Clustering is used to classify the n cases into k groups. Unlike discriminant analysis, it is not known to which group the cases in the training data belong, and often the number of clusters k is unknown. Discriminant analysis is a type of supervised classification while clustering is a type of unsupervised classification. Factor analysis grouped highly correlated variables \(X_j\) together (columns of the data matrix \({\varvec{W}}\)). Clustering groups cases \(\varvec{x}_i\) together (rows of the data matrix).

13.1 Hierarchical and k-Means Clustering

Two common methods of clustering are k-means clustering and hierarchical clustering . A wide variety of distances or similarities have been suggested. We will focus on Euclidean distances.

For the simplest version of k-means clustering, there are four steps.

1) Partition the n cases into k initial groups and find the means of each group. Alternatively, choose k initial seed points. These are groups of size 1 so the mean is equal to the seed point.

2) Compute distances between each case and each mean. Assign each case to the cluster whose mean is the nearest.

3) Recalculate the mean of each cluster.

4) Go to 2) and repeat until no more reassignments occur.

Two problems with k-means clustering are i) there could be more or less than k clusters, and ii) two initial means could belong to the same cluster. Then the resulting clusters may be poorly differentiated. It is often useful to run the k-means clustering program with several randomly drawn partitions or seeds, and to use several values of k.

Hierarchical clustering also has several steps. A distance is needed. Single linkage (or nearest neighbor) is the minimum distance between cases in cluster i and cases in cluster j. Complete linkage is the maximum distance between cases in cluster i and cases in cluster j. The average distance between clusters is also sometimes used.

1) Start with m = n clusters. Each case forms a cluster. Compute the distance matrix for the n clusters. Let \(d_{U, V}\) be the smallest distance. Combine clusters U and V into a single cluster and set \(m = n-1\).

2) Repeat step 1) with the new m. Continue until there is a single cluster.

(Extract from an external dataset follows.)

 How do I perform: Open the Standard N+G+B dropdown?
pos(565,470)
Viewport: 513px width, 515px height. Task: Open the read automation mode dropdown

3) Plot the resulting clusters as a dendrogram. Use the dendrogram to select k reasonable clusters of cases.

Fig. 13.1
figure 1

Two clusters from k-means clustering with \(k=2\)

Example 13.1.

Often the clean data and outliers form two clusters. The R function kmeans was used on the Buxton (1920) data to produce Figure 13.1. See the R commands below. The DD plot of the Buxton data shown in Figure 5.10 also suggests a cluster of outliers and a cluster of clean data.

figure a

Using five clusters does not change the appearance of the plot much. Try the commands below.

figure b

Removing the outliers and trying five clusters seem to show one cluster. Try the commands below.

figure c

The following commands suggest that the clustering was done using values of buxy = height.

figure d
Fig. 13.2
figure 2

Dendrogram for Buxton (1920) data

Example 13.2.

R functions for hierarchical clustering include hclust and agnes. See MathSoft (1999b, ch. 4) and Kaufman and Rousseeuw (1990, ch. 5). One problem with hierarchical clustering is that it can be hard to read the labels on the dendrogram unless n is small. The dendrogram for the Buxton (1920) data is shown in Figure 13.2. The very top of the dendrogram is a cluster containing all of the data. Then two clusters are formed, one containing the five outlying cases (the five cases furthest to the left on the bottom of the plot) and one cluster containing all of the remaining cases. Outliers often appear among the last clusters formed in the dendrogram, corresponding to the clusters near the top of the dendrogram.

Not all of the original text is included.